EXERCISE REQUIREMENTS ▸ Copy each of the rows below verbatim, keeping their original order and wording.

RECORDS SUPPLIED ▸
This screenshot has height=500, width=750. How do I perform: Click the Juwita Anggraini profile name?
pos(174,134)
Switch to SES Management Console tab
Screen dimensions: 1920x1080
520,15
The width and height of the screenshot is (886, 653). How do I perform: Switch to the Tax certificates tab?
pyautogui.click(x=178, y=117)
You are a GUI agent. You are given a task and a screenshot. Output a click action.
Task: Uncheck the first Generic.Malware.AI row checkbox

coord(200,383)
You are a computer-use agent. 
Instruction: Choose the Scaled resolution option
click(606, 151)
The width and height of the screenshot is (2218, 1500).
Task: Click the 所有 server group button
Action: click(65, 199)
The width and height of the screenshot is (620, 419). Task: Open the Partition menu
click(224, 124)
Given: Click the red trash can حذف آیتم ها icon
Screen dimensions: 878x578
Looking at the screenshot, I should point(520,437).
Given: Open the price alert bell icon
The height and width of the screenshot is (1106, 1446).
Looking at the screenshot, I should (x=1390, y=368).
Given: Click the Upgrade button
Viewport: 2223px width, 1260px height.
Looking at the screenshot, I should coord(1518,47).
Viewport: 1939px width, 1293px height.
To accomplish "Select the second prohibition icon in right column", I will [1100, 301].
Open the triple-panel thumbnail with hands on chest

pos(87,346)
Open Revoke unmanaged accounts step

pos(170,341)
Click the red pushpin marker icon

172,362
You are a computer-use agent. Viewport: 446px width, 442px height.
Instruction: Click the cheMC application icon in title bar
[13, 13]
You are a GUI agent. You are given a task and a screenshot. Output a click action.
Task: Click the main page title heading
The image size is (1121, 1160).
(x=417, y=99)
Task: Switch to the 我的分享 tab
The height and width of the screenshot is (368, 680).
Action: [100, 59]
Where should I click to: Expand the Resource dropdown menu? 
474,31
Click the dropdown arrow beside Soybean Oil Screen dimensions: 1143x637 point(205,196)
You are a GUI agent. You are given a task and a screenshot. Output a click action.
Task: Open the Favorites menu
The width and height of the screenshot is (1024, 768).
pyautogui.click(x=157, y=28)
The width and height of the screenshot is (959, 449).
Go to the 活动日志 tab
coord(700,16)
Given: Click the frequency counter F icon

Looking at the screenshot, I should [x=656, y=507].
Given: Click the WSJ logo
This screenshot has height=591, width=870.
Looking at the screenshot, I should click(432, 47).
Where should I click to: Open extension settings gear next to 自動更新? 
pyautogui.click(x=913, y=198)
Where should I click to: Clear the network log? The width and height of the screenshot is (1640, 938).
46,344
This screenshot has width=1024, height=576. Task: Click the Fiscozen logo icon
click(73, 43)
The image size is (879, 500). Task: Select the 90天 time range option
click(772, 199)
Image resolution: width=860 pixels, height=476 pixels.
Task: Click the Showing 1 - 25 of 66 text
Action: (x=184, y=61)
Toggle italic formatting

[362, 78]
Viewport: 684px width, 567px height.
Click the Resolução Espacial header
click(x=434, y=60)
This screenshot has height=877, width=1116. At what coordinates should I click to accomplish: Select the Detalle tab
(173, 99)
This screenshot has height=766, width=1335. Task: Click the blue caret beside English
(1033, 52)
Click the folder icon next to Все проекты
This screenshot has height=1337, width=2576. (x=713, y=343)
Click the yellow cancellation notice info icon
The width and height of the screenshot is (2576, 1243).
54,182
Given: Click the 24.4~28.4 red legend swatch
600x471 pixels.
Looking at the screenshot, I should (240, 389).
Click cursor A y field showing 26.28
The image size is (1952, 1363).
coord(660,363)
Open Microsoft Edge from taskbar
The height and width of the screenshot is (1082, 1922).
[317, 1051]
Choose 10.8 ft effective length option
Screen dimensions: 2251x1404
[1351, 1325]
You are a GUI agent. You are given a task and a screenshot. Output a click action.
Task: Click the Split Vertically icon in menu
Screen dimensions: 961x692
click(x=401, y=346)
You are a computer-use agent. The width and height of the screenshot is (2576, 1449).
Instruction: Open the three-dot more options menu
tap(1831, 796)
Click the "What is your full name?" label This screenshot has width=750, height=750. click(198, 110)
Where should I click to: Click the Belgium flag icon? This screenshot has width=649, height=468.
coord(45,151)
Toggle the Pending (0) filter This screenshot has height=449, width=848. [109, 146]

RESULT BELOW ▸
This screenshot has height=500, width=750. How do I perform: Click the Juwita Anggraini profile name?
pos(174,134)
Switch to SES Management Console tab
Screen dimensions: 1920x1080
520,15
The width and height of the screenshot is (886, 653). How do I perform: Switch to the Tax certificates tab?
pyautogui.click(x=178, y=117)
You are a GUI agent. You are given a task and a screenshot. Output a click action.
Task: Uncheck the first Generic.Malware.AI row checkbox

coord(200,383)
You are a computer-use agent. 
Instruction: Choose the Scaled resolution option
click(606, 151)
The width and height of the screenshot is (2218, 1500).
Task: Click the 所有 server group button
Action: click(65, 199)
The width and height of the screenshot is (620, 419). Task: Open the Partition menu
click(224, 124)
Given: Click the red trash can حذف آیتم ها icon
Screen dimensions: 878x578
Looking at the screenshot, I should point(520,437).
Given: Open the price alert bell icon
The height and width of the screenshot is (1106, 1446).
Looking at the screenshot, I should (x=1390, y=368).
Given: Click the Upgrade button
Viewport: 2223px width, 1260px height.
Looking at the screenshot, I should coord(1518,47).
Viewport: 1939px width, 1293px height.
To accomplish "Select the second prohibition icon in right column", I will [1100, 301].
Open the triple-panel thumbnail with hands on chest

pos(87,346)
Open Revoke unmanaged accounts step

pos(170,341)
Click the red pushpin marker icon

172,362
You are a computer-use agent. Viewport: 446px width, 442px height.
Instruction: Click the cheMC application icon in title bar
[13, 13]
You are a GUI agent. You are given a task and a screenshot. Output a click action.
Task: Click the main page title heading
The image size is (1121, 1160).
(x=417, y=99)
Task: Switch to the 我的分享 tab
The height and width of the screenshot is (368, 680).
Action: [100, 59]
Where should I click to: Expand the Resource dropdown menu? 
474,31
Click the dropdown arrow beside Soybean Oil Screen dimensions: 1143x637 point(205,196)
You are a GUI agent. You are given a task and a screenshot. Output a click action.
Task: Open the Favorites menu
The width and height of the screenshot is (1024, 768).
pyautogui.click(x=157, y=28)
The width and height of the screenshot is (959, 449).
Go to the 活动日志 tab
coord(700,16)
Given: Click the frequency counter F icon

Looking at the screenshot, I should [x=656, y=507].
Given: Click the WSJ logo
This screenshot has height=591, width=870.
Looking at the screenshot, I should click(432, 47).
Where should I click to: Open extension settings gear next to 自動更新? 
pyautogui.click(x=913, y=198)
Where should I click to: Clear the network log? The width and height of the screenshot is (1640, 938).
46,344
This screenshot has width=1024, height=576. Task: Click the Fiscozen logo icon
click(73, 43)
The image size is (879, 500). Task: Select the 90天 time range option
click(772, 199)
Image resolution: width=860 pixels, height=476 pixels.
Task: Click the Showing 1 - 25 of 66 text
Action: (x=184, y=61)
Toggle italic formatting

[362, 78]
Viewport: 684px width, 567px height.
Click the Resolução Espacial header
click(x=434, y=60)
This screenshot has height=877, width=1116. At what coordinates should I click to accomplish: Select the Detalle tab
(173, 99)
This screenshot has height=766, width=1335. Task: Click the blue caret beside English
(1033, 52)
Click the folder icon next to Все проекты
This screenshot has height=1337, width=2576. (x=713, y=343)
Click the yellow cancellation notice info icon
The width and height of the screenshot is (2576, 1243).
54,182
Given: Click the 24.4~28.4 red legend swatch
600x471 pixels.
Looking at the screenshot, I should (240, 389).
Click cursor A y field showing 26.28
The image size is (1952, 1363).
coord(660,363)
Open Microsoft Edge from taskbar
The height and width of the screenshot is (1082, 1922).
[317, 1051]
Choose 10.8 ft effective length option
Screen dimensions: 2251x1404
[1351, 1325]
You are a GUI agent. You are given a task and a screenshot. Output a click action.
Task: Click the Split Vertically icon in menu
Screen dimensions: 961x692
click(x=401, y=346)
You are a computer-use agent. The width and height of the screenshot is (2576, 1449).
Instruction: Open the three-dot more options menu
tap(1831, 796)
Click the "What is your full name?" label This screenshot has width=750, height=750. click(198, 110)
Where should I click to: Click the Belgium flag icon? This screenshot has width=649, height=468.
coord(45,151)
Toggle the Pending (0) filter This screenshot has height=449, width=848. [109, 146]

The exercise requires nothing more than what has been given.